Cluster of 2019 Proposed Regulations Snuck Up on NSCA
“We didn’t even realize that there was going to be so much pressure from the base in industries to take a look at our industry and try to confine what we’re doing to everything below a certain level,” Wilson said at the meeting.
NSCA reacted by creating a position statement that it distributed to every BLC attendee. Wilson also brought it up before several keynote presentations.
Integrators’ Licensure Is Under Attack
NSCA is fighting over 100 regulation changes that Wilson says would affect integration firms’ permitting processes.
“When we got into the first week in January, we had no idea that there was going to be one licensure bill after the other,” Wilson said. “Now we’ve got something like 130 different bills that we’re tracking in 35 different states that are trying to either change our licensure requirements or exemption to a license, or they’re trying to deregulate in one state and to get rid of all of the licenses entirely.”

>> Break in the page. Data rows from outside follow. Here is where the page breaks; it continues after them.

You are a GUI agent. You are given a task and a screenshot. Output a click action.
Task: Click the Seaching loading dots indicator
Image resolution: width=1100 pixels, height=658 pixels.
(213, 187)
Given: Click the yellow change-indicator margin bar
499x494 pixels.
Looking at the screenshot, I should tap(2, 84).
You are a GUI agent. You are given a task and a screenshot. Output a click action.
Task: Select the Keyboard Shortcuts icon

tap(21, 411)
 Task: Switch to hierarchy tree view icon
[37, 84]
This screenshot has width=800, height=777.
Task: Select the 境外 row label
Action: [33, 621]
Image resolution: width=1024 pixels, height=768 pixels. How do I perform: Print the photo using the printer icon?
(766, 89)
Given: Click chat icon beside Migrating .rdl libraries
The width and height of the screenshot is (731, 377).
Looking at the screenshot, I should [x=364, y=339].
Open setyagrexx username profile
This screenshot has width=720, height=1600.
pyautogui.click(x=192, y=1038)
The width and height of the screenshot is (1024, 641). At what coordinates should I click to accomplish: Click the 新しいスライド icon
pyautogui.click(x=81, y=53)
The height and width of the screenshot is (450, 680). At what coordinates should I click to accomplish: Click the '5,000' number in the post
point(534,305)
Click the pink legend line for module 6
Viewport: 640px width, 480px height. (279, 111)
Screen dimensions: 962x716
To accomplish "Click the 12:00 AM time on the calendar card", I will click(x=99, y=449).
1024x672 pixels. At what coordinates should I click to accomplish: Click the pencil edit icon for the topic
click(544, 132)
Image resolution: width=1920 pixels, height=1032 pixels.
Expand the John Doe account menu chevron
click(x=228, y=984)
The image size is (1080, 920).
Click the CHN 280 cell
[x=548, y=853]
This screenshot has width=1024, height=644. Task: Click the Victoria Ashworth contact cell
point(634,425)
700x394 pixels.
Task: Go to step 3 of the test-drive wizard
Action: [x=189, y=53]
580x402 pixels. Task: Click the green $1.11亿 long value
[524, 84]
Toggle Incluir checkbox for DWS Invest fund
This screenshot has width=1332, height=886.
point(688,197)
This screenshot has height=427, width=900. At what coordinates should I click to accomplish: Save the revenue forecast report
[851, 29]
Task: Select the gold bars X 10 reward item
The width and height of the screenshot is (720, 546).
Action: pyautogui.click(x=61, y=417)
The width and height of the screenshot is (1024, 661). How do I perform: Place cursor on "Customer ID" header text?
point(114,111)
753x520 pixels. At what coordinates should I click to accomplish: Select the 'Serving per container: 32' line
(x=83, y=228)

NSCA’s Board of Directors Approved the Position Statement
Just before BLC kicked off, NSCA Board Members met and approved the position statement document, “Confronting Challenge and Creating Clarity,” that was distributed to all attendees. It includes NSCA’s entire 2019 legislative agenda and all its position statements.
NSCA Will Monitor Legislation, Participate in Licensure Oversight
A big part of NSCA’s declaration is that it wants its members to back up the need for somebody from NSCA to serve on rule-making committees or licensure boards in any states where relevant legislation is discussed or pending.
What Specifically Is NSCA Battling?
Wilson told the BLC audience that NSCA wants to defend integrators’ position to do all systems within the master format, division 27 and 28. “As you recall, back in 2004 we worked really, really hard to get all of the technology we provide out of Division 16, out from underneath the electrical division and created our own divisions. With that, our move this year has to be to defend that work.”
Wilson added that many of the new issues relate to power over Ethernet and LED lighting. “We are in a battle right now with the organizations that are for electrical contractors, for the IT industry, for the groups like AT&T, DirecTV and others,” he said “We’re battling with their lobbyists in certain states to make sure that they don’t disrupt what we’re doing within those divisions.”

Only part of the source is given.